* [GIVEN DATA]
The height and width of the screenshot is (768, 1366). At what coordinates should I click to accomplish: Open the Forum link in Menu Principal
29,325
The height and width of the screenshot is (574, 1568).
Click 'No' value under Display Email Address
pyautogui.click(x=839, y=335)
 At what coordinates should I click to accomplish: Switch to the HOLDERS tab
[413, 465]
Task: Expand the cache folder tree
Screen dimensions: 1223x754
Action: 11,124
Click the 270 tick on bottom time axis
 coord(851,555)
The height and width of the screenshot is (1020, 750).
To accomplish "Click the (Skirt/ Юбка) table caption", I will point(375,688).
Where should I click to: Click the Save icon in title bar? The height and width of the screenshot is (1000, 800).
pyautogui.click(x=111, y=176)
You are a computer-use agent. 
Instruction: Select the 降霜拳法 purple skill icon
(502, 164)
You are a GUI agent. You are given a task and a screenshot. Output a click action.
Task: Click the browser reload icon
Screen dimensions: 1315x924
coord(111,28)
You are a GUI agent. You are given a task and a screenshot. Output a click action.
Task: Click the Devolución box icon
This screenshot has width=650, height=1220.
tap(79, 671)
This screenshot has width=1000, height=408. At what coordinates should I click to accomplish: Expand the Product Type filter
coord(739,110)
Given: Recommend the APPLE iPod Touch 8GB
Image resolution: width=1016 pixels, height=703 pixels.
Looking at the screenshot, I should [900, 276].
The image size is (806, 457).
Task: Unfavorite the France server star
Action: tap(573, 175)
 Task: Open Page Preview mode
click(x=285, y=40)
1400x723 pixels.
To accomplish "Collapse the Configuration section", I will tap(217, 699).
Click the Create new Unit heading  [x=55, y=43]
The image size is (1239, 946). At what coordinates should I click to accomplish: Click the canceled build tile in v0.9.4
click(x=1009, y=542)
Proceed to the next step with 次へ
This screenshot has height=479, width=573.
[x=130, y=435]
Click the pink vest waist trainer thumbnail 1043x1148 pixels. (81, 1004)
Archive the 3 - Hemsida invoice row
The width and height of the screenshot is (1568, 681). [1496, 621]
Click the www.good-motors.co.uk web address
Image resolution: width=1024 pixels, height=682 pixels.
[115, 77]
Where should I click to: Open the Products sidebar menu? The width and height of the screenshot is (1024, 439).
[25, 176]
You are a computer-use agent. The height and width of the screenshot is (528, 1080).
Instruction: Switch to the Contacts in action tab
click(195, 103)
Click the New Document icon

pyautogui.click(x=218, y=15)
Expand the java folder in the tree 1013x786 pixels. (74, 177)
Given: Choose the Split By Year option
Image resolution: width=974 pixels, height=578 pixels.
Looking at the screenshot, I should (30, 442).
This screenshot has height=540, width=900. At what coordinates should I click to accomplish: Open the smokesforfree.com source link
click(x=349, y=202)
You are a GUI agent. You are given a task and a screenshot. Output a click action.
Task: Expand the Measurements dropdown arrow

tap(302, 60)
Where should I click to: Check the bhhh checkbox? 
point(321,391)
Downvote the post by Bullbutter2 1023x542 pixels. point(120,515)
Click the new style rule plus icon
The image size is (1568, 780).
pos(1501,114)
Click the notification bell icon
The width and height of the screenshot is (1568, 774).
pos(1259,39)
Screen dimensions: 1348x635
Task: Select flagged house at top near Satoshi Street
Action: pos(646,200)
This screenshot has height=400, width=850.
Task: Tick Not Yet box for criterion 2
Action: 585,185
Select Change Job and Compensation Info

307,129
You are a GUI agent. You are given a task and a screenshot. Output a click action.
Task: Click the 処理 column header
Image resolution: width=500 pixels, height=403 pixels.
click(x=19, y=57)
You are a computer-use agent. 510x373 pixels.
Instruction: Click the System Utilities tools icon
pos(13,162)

* [ACTION ITEM]
Show every line from the entries above in which the word "folder" appears.

* [RESULT]
Task: Expand the cache folder tree
Expand the java folder in the tree 1013x786 pixels. (74, 177)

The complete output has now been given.